Carry authentication into the streaming request
EventSource construction is more constrained than fetch. The browser automatically sends cookies that apply to the endpoint, and the constructor supports a withCredentials option for cross-origin credential behavior. The native API does not let application code attach an arbitrary Authorization header. Tests must reflect whichever authentication design production uses rather than giving the fixture a test-only header channel.
For same-origin cookie authentication, serve the stream through the application origin or set a valid session cookie for the stream host. For a cross-origin stream, configure CORS precisely and decide whether credentials are allowed. A wildcard Access-Control-Allow-Origin is not compatible with credentialed CORS. The simple fixture above uses a wildcard because its sample stream is intentionally unauthenticated; change the response headers when testing credentials.
Add assertions at the server boundary. Record request.headers.cookie, Origin, and query parameters, but do not copy secrets into test reports. Verify an unauthenticated connection receives the product's chosen 401 or 403 response and that the UI enters a terminal sign-in state instead of reconnecting forever. Then authenticate and prove events arrive.
Token-in-query designs need extra scrutiny because URLs appear in browser history, reverse-proxy logs, and diagnostics. If the application uses a short-lived signed stream URL, mock the finite token-minting endpoint, assert the URL expires or is single-purpose, and let native EventSource connect to the local server. Do not encode a permanent bearer token into the test URL just to make setup easy.
Also test logout. Open the stream, invalidate the session through the UI, and have the server end the connection. A reconnect should not silently restore access with stale credentials. The expected result may be a clean EventSource close initiated by application code, a failed reauthorization, or a new signed URL, but it must match the production threat model.
Frequently Asked Questions
Can page.route() stream chunks from route.fulfill()?
Treat route.fulfill() as a finite response mock. It can return SSE-formatted text, but it does not expose an open writable response for test-controlled incremental chunks. Use a local HTTP server when delivery timing is part of the assertion.
Why does my EventSource request never reach the Playwright route handler?
A service worker may be intercepting it first. Playwright documents that routes do not see requests handled by service workers. For tests using native routing, consider a context with serviceWorkers: 'block', while recognizing that this changes application behavior.
Should the test send JSON directly or include data lines?

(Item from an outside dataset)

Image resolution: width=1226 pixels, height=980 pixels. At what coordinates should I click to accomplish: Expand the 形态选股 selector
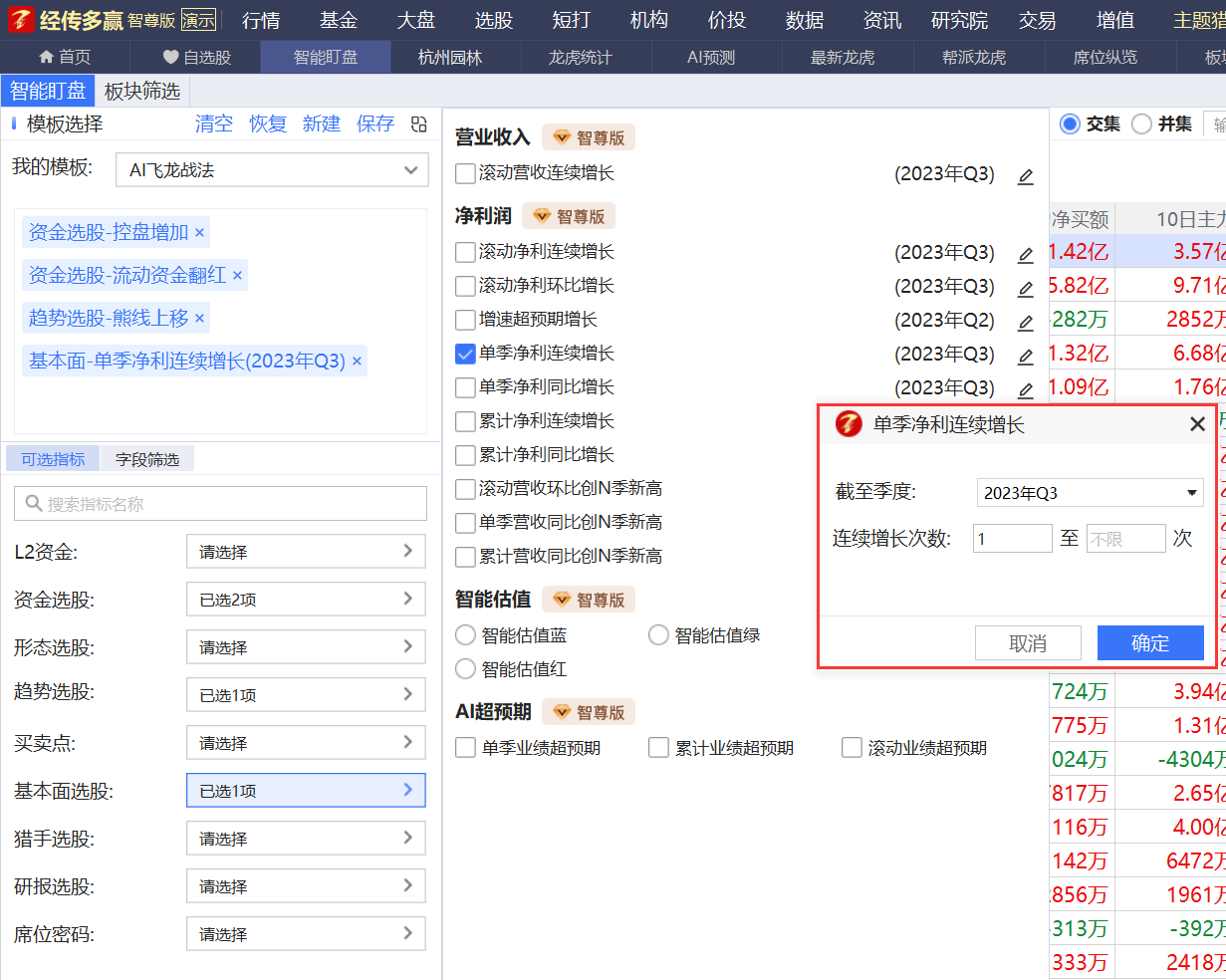306,647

Send real SSE framing. EventSource exposes the concatenated data: field as a string, and the application decides whether to parse JSON. Skipping the framing would test a different interface.
How can I test a heartbeat without waiting for the production interval?
Have the fixture write a colon-prefixed comment immediately. Assert that no user-visible progress changes and that the connection remains usable by sending a normal event afterward.
What should happen to open streams when a Playwright test ends?
Closing the page normally closes its EventSource connection. The fixture should still end any remaining responses and close its HTTP server during teardown so leaked clients cannot hold the worker open.